== Tasks to perform ==
**a)** Duplicate the passage on judicial diversity, beginning at the words "An important clarification" and stopping after "judicial politics research.".
**b)** Pick up the passage on judicial diversity after its final sentence and keep writing.

== Passage ==
An important clarification is necessary: controlling for judge characteristics is not the same thing as looking at treatment effects among subsets of judges.Footnote ¹¹ For example, since politicians from the two parties seem to approach the issue of diversity on the bench differently, there is a clear conceptual rationale for performing within-party analyses by comparing nontraditional appointees with the white men appointed by presidents of the same party. This is what we do in our analysis. We are examining conceptually grounded heterogeneous treatment effects, not trying to “control for” a judge’s political ideology, as is the standard rationale for including this variable in other judicial politics research.

Prior research studies often include judge-level control variables in order to test various hypotheses derived from theories of judicial behavior, and especially theories of race and gender in judging. Our focus is different since we seek to better understand whether the creation of a more diverse judiciary has affected case outcomes. As a result, we have no clear reason to include judge-level controls in our statistical models. But even if we were examining such theories of judicial behavior in this article, our core point still applies: including judge-level controls would weaken our ability to make accurate causal claims about the impact of diversity on the bench. When one includes judge-level controls in their main analyses, this is akin to skipping past the question “Do these judges have an effect?” and jumping straight to the question “Why do these judges have an effect?”Footnote ¹² We think it is important to convincingly estimate unbiased effects before exploring the mechanisms driving those effects (see also page 173 of Friedman et al. Reference Friedman, Lemos, Martin, Clark, Larsen and Harvey2020).

== Information supplied ==
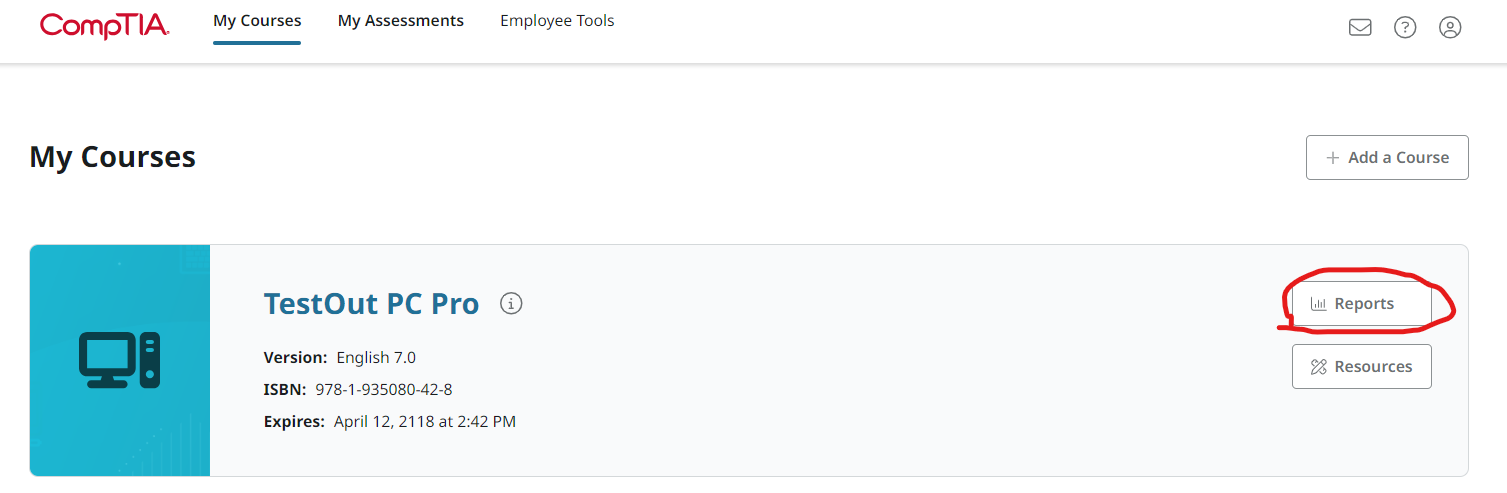The image size is (1507, 493).
Task: Go to the My Assessments tab
Action: pyautogui.click(x=401, y=21)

== Responses by task ==
**a)**
An important clarification is necessary: controlling for judge characteristics is not the same thing as looking at treatment effects among subsets of judges.Footnote ¹¹ For example, since politicians from the two parties seem to approach the issue of diversity on the bench differently, there is a clear conceptual rationale for performing within-party analyses by comparing nontraditional appointees with the white men appointed by presidents of the same party. This is what we do in our analysis. We are examining conceptually grounded heterogeneous treatment effects, not trying to “control for” a judge’s political ideology, as is the standard rationale for including this variable in other judicial politics research.

**b)**
DATA AND RESEARCH DESIGN

We constructed an original dataset of civil rights cases filed in 20 federal district courts. For most of these courts, our dataset includes all civil rights cases either filed between 1995 and 2016, or filed between 1995 and 2020. However, for three of the smaller courts, our dataset spans fewer years. Because our identification strategy requires us to estimate effects within district and within year, the slight differences in year coverage across the courts in our dataset do not create methodological problems. In Figure 2, we show the composition of our dataset.

Figure 2. Courts and Years in Our Dataset of Civil Rights Cases

Note: We show the number and percentage of cases in our dataset drawn from each of the 20 courts included in our analysis. For each court, we also use color shading to indicate the year range for which we have data from that court.

Our dataset contains information about each case’s characteristics as well as the presiding judge. Most of our case-level variables are drawn from the publicly available version of the Federal Judicial Center’s Integrated Database (known as the “IDB” and available at https://www.fjc.gov/research/idb). We identified civil rights cases using the nature of suit (NOS) code variable in this dataset (i.e., those with NOS codes beginning with 44). In Appendix A of the Supplementary Material, we provide additional information about these cases, both from the IDB and from a hand-coded random sample of cases in our dataset.

The publicly available version of the IDB redacts the judge name from each case and only contains rudimentary information about each case’s litigants. We add information about each case’s litigants and presiding judge from an original database of docket sheets that we collected from the federal courts’ fee-based online records system (called PACER) in connection with our ongoing research on judicial decision making. Twenty district courts from six different circuits and in four different regions of the United States issued us fee waivers that enabled us to access PACER for free. After more than a year of data collection and data cleaning, we were able to link judge-identifying information from these court records to the IDB.

Biographical data for each judge appearing in our dataset—and most importantly, each judge’s race and gender—are drawn from the FJC’s Biographical Directory of Article III Federal Judges (https://www.fjc.gov/history/judges). We follow prior research on federal judges and take the FJC’s Biographical Directory as an authoritative source of information about each judge’s racial and gender identity. We merge our three data sources together using both case numbers and judge names.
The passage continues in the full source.